In the April 2026 observations, eezly shows Extra Large Green Seedless Grapes priced at $3.90 per kg at Super C in Laval, with a listed regular price of $8.80, a 55.7% discount.
Is Super C cheaper than IGA in Laval based on this comparison?
Based on the fruit items observed in April 2026, Super C shows more tracked items and deeper discounts than IGA, including grapes at $3.90/kg and melons priced well below regular. IGA appears with one observed deal: an 8 lb seedless orange bag at $9.00 (regular $10.00).

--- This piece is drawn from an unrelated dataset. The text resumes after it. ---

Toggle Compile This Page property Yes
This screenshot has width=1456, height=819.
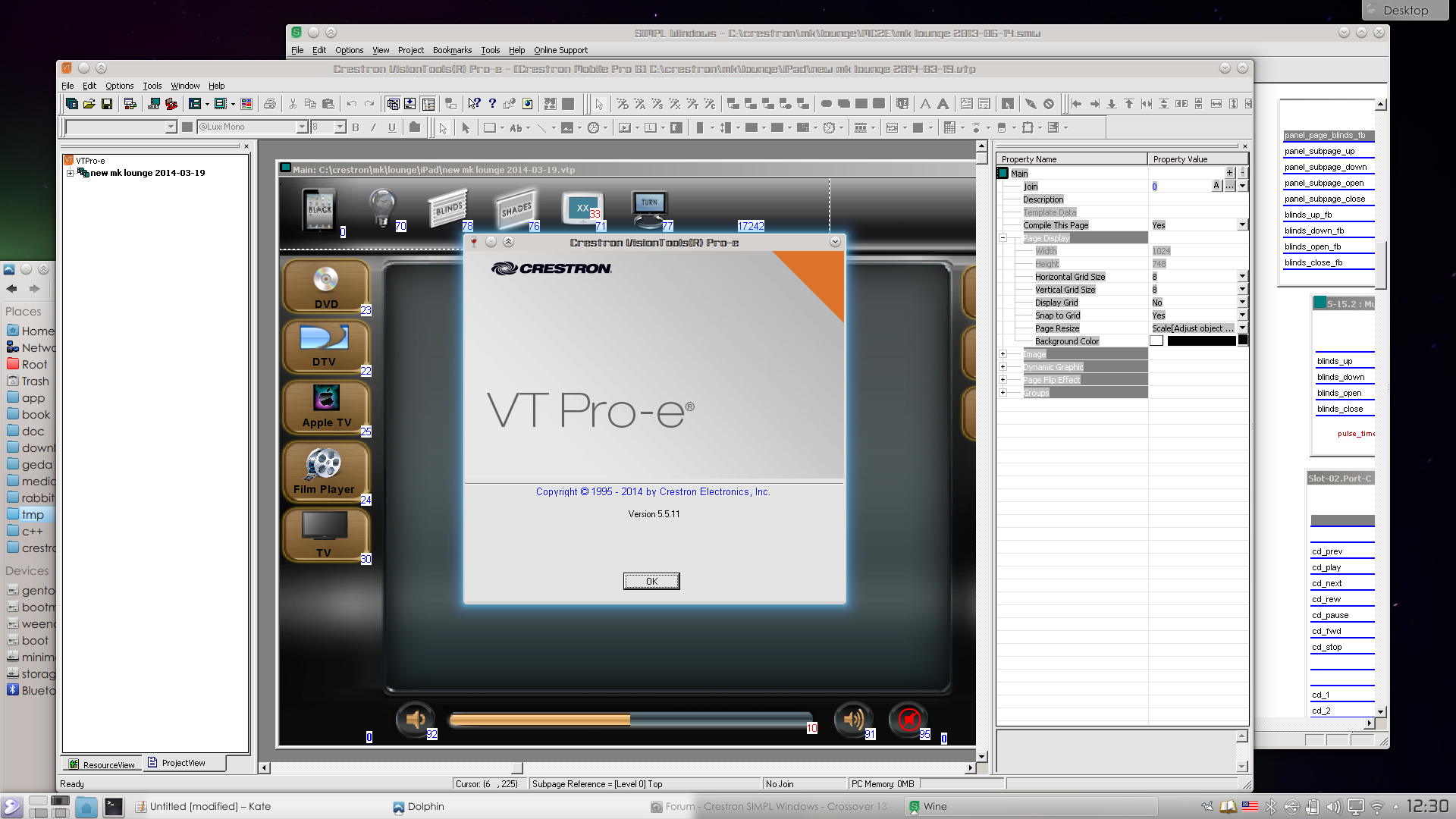pos(1196,224)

What are the biggest percentage discounts observed in Laval in April 2026?
The largest observed discounts in the dataset are Jumbo Cantaloupe at Super C for $1.77 (regular $4.99) and Strawberries 1LB at Maxi for $1.77 (regular $4.99), both calculated at 64.5% off regular.
Does this article prove which store is cheapest overall in Laval?
No. The dataset excerpt used here is concentrated in fruit and does not contain a full grocery basket across categories for each banner. It supports conclusions about observed fruit pricing and discount depth in April 2026, not an overall cheapest-store claim for all items.
What is IGA’s observed fruit deal in Laval for April 2026?
IGA’s observed item in this dataset is Orange Seedless 8lbs at $9.00, with a listed regular price of $10.00, which equals a 10.0% discount.